Everything we do, we do for a reason. All behavior, no matter how self-destructive it may seem, serves an emotional purpose. It’s not that somebody “shouldn’t” be acting in a certain way; it’s that they ARE acting that way to satisfy some personal need.
Even the worst drug or alcohol addict has some objective, however illogical it may be. Often it’s as straightforward as “escape from reality.” The question to ask about puzzling behavior isn’t, “Why are they doing it?” It’s “What are they getting out of it?”
Think of something you did recently that made no sense to you. “Why did I do that?” you ask. Then change the question to, “What did I get out of it?” (Or, perhaps, “What did I think I was going to get out of it?”) The answer might not be obvious, but there’s a purpose or goal in there somewhere.
Some mental health professionals use the term “secondary gain” to describe the hidden reason we do something that on the surface doesn’t make sense. Secondary gain refers to motivation, so it’s quite personal, and could be just about anything. Common examples include getting attention from others, financial gain, feeling a greater sense of personal connection with somebody, or escaping from work, chores or whatever.
Children or young adults with behavioral or emotional problems are no exception. Like everybody else, they do things for a reason. I like to ask, “How does the symptom serve the system?” Or, more directly, “What is this person trying to cover up (or achieve) with these outrageous behaviors?”
It’s just as true with adults. For example, when a spouse has an affair, it makes sense to ask, “What did the affair accomplish?” Maybe he’s not satisfied with some aspects of the marriage, so he has an affair rather than looking for a new partner. When viewed critically, what he’s doing has serious flaws, but on a subconscious level, it’s easy to see how the symptom of having the affair served the secondary gain of getting more satisfaction out of life and love.
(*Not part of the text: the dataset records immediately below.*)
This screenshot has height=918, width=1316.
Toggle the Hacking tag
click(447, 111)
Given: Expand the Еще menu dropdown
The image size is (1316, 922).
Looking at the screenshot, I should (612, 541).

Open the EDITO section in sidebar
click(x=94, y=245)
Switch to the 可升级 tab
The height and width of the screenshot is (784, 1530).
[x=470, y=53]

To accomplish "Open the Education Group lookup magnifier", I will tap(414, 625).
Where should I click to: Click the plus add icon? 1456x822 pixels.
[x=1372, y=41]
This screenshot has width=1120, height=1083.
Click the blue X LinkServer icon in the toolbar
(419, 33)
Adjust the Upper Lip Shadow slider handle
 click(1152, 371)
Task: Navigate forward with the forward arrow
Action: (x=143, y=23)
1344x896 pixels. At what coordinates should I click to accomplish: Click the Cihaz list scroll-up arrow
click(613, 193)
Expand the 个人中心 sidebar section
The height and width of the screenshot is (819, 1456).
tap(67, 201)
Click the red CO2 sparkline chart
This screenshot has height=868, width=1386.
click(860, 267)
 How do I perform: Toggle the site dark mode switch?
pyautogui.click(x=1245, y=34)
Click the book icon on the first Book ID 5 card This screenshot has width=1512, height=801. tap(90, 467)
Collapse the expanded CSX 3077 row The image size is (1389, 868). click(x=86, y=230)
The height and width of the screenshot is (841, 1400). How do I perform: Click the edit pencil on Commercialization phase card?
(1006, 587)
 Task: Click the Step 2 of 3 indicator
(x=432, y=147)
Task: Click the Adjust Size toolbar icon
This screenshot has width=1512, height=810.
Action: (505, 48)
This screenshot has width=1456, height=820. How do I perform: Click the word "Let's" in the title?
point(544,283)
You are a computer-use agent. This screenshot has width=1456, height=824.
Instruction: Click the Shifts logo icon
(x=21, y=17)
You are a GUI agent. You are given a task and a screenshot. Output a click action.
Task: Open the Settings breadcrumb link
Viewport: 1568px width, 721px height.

Don’t confuse secondary gain with a hidden agenda. For example, if you have a second home at the beach, someone might casually ask, “So, when are you going to the beach this summer?” On the surface, the question implies an interest in what you’re doing, but the underlying purpose might be to arrange for an invitation. A hidden agenda is not subconscious; the person who holds it is fully aware of it.
A reason for doing something is not always an excuse for doing something. Having an affair because you’re not getting what you want from your marriage is not a justification for lying; it’s just an explanation of why lying seemed like a good idea. Trying to escape painful memories or stressful situations is not an excuse for alcohol or drug abuse; it’s just an explanation of why self-medication can be a compelling motivation. Explanations are simply that: Not justifications, not condemnations — just explanations.
Figuring out your secondary gain can be of practical use. When you know what’s going on in your mind, you’re better equipped to manage your life. Imagine driving your car without being able to see clearly through the windshield. The same is true with your mind. If you’re on a self-destructive path, you can stop and change course if you’re able to figure out why you’re on that path to begin with.
Personal insight and perception are great alternatives to self-condemnation. Knowing what you’re getting out of your seemingly irrational behavior helps you to take responsibility in a way that’s supportive and understanding. Armed with that knowledge, you can confront, and perhaps even correct, the real reasons why you do what you do. It’s an excellent course of action for getting and keeping control of your life.